*Tâches à réaliser*.
[1] Dans l'extrait sur les jeux vidéo et les jeux de hasard, quel est l'objectif de la présente étude ?
[2] Expliquez en trois phrases au plus pourquoi, selon l'extrait sur les jeux vidéo et les jeux de hasard, il faut recourir à des études qualitatives.
[3] Poursuivez l'extrait sur les jeux vidéo et les jeux de hasard à partir de sa dernière phrase, s'il vous plaît.

*Extrait*.
════════════════
Dans le même sens, Gainsbury (2019) soulignait plusieurs lacunes et besoins quant aux études sur la pratique des JV et des JHA. D’abord, elle relève que la documentation scientifique sur l’utilisation de « boîtes à butin » dans les JV et son association à la participation aux JHA est majoritairement constituée d’études corrélationnelles dont la méthode ne permet pas d’appuyer la théorie de la migration avancée par certains auteurs. De plus, tant Gainsbury (2019) que Lawn et al. (2020) identifient plusieurs limites méthodologiques aux études qui s’intéressent au lien entre les JV et les JHA, notamment, l’utilisation de devis transversaux et la nature quantitative des études qui laissent peu de place à l’exploration des perceptions quant à l’interinfluence de la participation aux JV et aux JHA. Le besoin de recourir à des études qualitatives permettant d’explorer en profondeur les perceptions de l’expérience et les motivations des joueurs de JV qui s’engagent également dans les activités de JHA est noté (King et Delfabbro, 2016 ; Teichert et al., 2017). Le recours à des devis qualitatifs s’intéressant au point de vue et aux perceptions des joueurs de JV et de JHA permettrait d’approfondir les connaissances sur les liens existants entre ces deux activités potentiellement à risque. C’est dans l’optique de répondre à ce besoin d’exploration qualitative de l’expérience des joueurs de JV et de JHA que s’inscrit la présente étude. L’objectif de celle-ci est d’explorer, selon la perspective de joueurs et joueuses JV et JHA, leurs perceptions quant aux similitudes et aux divergences entre les JV et les JHA ainsi que l’interrelation existante entre ces activités.
════════════════
*Données*.
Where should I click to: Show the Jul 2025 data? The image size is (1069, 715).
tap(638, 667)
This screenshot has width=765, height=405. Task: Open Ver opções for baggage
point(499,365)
════════════════
*Réponses par tâche*.
[1] Explorer, selon la perspective de joueurs et joueuses de JV et de JHA, leurs perceptions des similitudes et des divergences entre ces deux activités ainsi que l'interrelation qui existe entre elles.

[2] Les études sur le lien entre les JV et les JHA utilisent des devis transversaux et sont de nature quantitative. Elles laissent donc peu de place à l'exploration des perceptions quant à l'interinfluence de ces deux activités. Des devis qualitatifs axés sur le point de vue des joueurs permettraient d'approfondir les connaissances sur les liens entre ces activités potentiellement à risque.

[3]
Méthode

Participants

L’échantillon est composé de 22 entrevues extraites d’un projet de recherche plus vaste réalisé par Dufour et al. (2018). Dans le cadre du projet initial, 90 jeunes adultes ont été recrutés afin de réaliser la validation d’un instrument de mesure ainsi que pour discuter de leur perception de l’inter­relation entre les JHA et les JV. Ces participants ont été sollicités via la banque de participants du projet CyberJeunes (Brunelle et al., 2015), par publicité ainsi que par stratégie boule de neige (respondant driven sampling ; pour plus de détails, voir Dufour et al., 2018). Afin d’être inclus dans l’échantillon de la présente étude, les participants devaient : (1) avoir joué de l’argent à un JHA au cours de la dernière année et (2) avoir joué à un JV au cours de la dernière année.

Au total, 50 participants de l’étude initiale correspondaient à ces critères. Les transcriptions des entrevues avec ces participants ont été sélectionnées aux fins d’analyse. L’extraction des données s’est déroulée jusqu’à l’atteinte d’une saturation empirique déterminée de façon interjuge. Considérant que la saturation empirique des données est atteinte, tout en respectant les barèmes de saturation de Morse (1995), 22 participants composent l’échantillon utilisé pour cette étude (voir Tableau 1). Les participants ont été identifiés à l’aide de prénoms fictifs. Ces derniers sont âgés de 18 à 24 ans (M=19,59 ; ET=1,53). L’échantillon est composé de 8 hommes (36,4 %) et 14 femmes (63,6 %). De ces participants, 17 s’identifient comme étant Canadiens, un seul s’identifie comme étant issu d’une première nation alors que 4 réponses sont manquantes.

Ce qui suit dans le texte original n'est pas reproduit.